# Wie laden und Daten übertragen mit USB 3.1 / 3.0 ?



## VoodooChile (29. Juli 2016)

*Wie laden und Daten übertragen mit USB 3.1 / 3.0 ?*

Moin!

habe seit ner Woche ein Windows 10 Convertible, genauer ein Acer Aspire Switch Alpha 12 (SA5-271P-56RP).
Dieses hat einmal USB 3.0 und einmal USB 3.1 (ohne Thunderbolt) verbaut.

Dazu habe ich ein "AUKEY USB C auf USB 3.0 A Lade/Datenkabel" gekauft in der Annahme damit
a) meinen Desktop mit dem Tablet verbinden zu können zwecks Datenaustausch
b) das Tablet über ein 08/15 USB Ladegerät (langsam) laden zu können

Tatsächlich funktioniert aber keine der beiden Varianten. Egal ob ich das USB3.0-Ende des Kabels in die entsprechende Buchse am Destop oder mein 2Ampere USB Ladegerät stecke: am Tablet tut sich absolut nichts.
Die USB3.1 Buchse an sich funktioniert aber, getestet mit externer HDD.
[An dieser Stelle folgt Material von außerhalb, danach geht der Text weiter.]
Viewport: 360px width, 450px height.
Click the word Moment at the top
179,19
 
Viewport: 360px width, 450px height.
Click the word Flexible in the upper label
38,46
Nach etwas gegoogele hab ich jetzt gelesen ein Windows Tablet wäre immer ein host und man bräuchte zum Zweck der host-to-host Datenübertragung mit USB 3.x ein spezielles Kabel (ähnlich wie ein LAN Crossoverkabel).
Aber wo bekomme ich sowas? Und funktioniert das nur zwischen USB3.0<->3.0 oder auch USB3.0<->3.1 ?

Viel seltsamer finde ich aber dass es nicht über USB lädt... oder braucht man da inzwischen auch spezielle USB3.x kompatible Ladegeräte?


USB war mal so schön simpel: lässt sich einstöpseln = funzt... Seit 3.0 ist irgendwie alles fürn ar***


----------



## DKK007 (29. Juli 2016)

*AW: Wie laden und Daten übertragen mit USB 3.1 / 3.0 ?*

Die einfachste Datenübertragung würde wohl einfach mit der externen Platte gehen. 

Von Billigen USB-C Kabeln sollte man Abstand nehmen, die sind oft Fehlerhaft. Gefahr durch minderwertige USB-Typ-C-Kabel | heise online


----------



## VoodooChile (29. Juli 2016)

*AW: Wie laden und Daten übertragen mit USB 3.1 / 3.0 ?*

Wie erkennt man denn gute USB-C Kabel? Das (bei mir nicht funktionierende) Aukey hat immerhin 4.4/5Sterne aus 35 Rezensionen von denen die negativen sich alle bloß auf die Starrheit des Kabels beziehen...

Über USB-C Laden will ich weil dann das etwas kolbige Notebooknetzteil mit Schuko-anschlusskabel  zuhause bleiben könnte.


----------